# [Brief]
Without including any picture, repeat the records below exactly.

### Given records

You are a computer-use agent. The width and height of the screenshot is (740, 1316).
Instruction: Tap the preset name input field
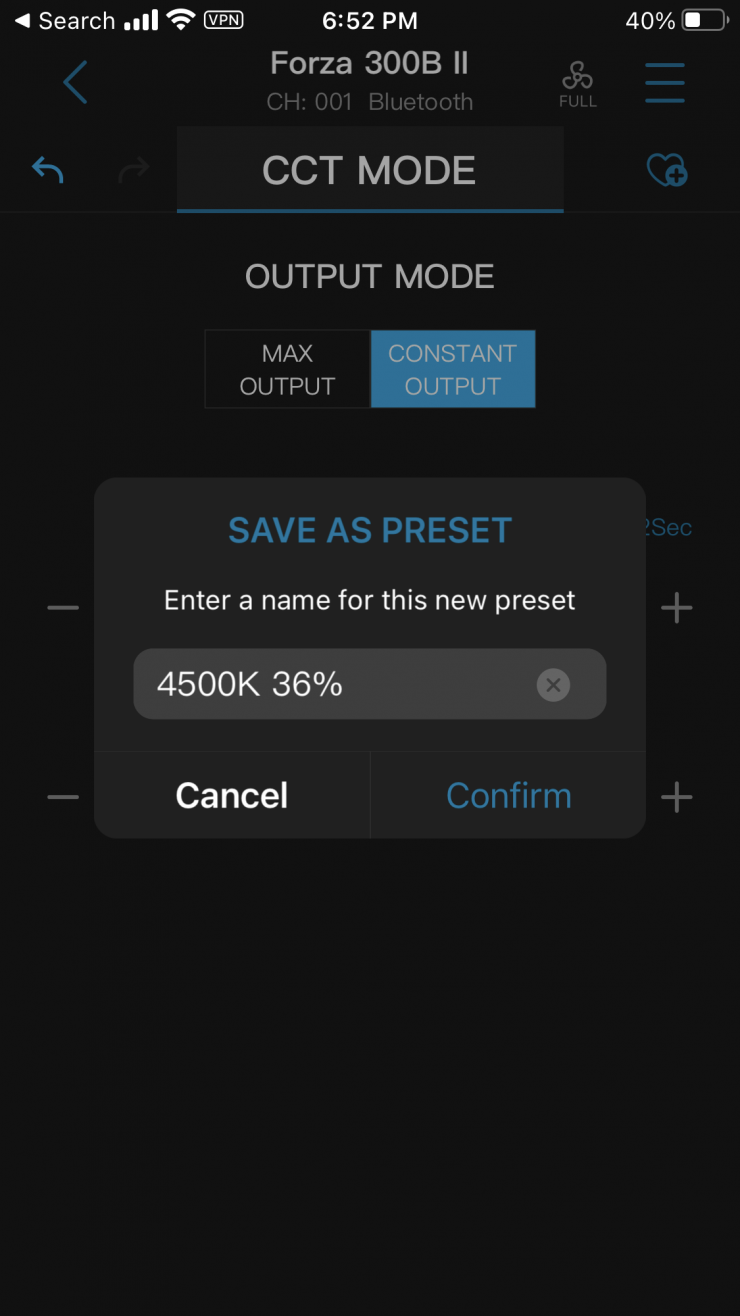340,685
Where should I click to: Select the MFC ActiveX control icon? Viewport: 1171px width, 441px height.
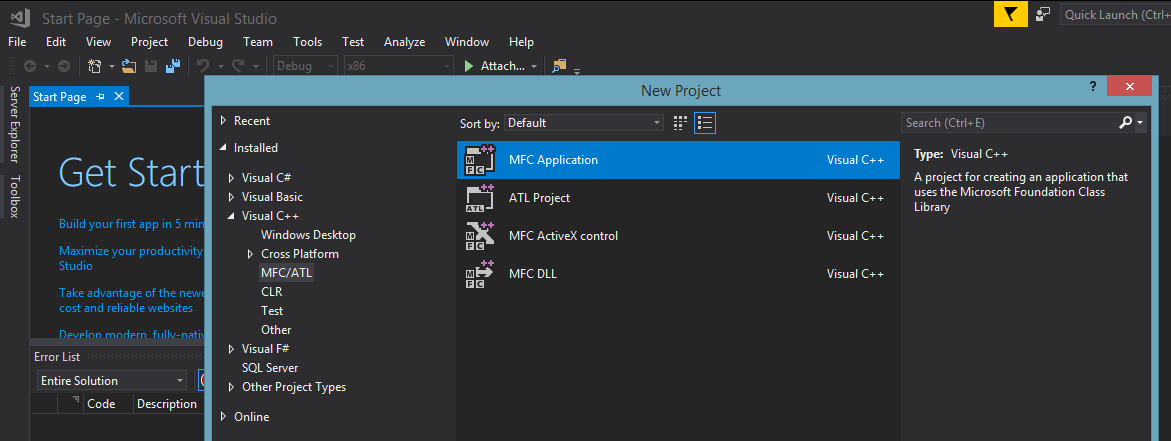click(x=480, y=236)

######

# [Exercise solution]
You are a computer-use agent. The width and height of the screenshot is (740, 1316).
Instruction: Tap the preset name input field
340,685
Where should I click to: Select the MFC ActiveX control icon? Viewport: 1171px width, 441px height.
click(x=480, y=236)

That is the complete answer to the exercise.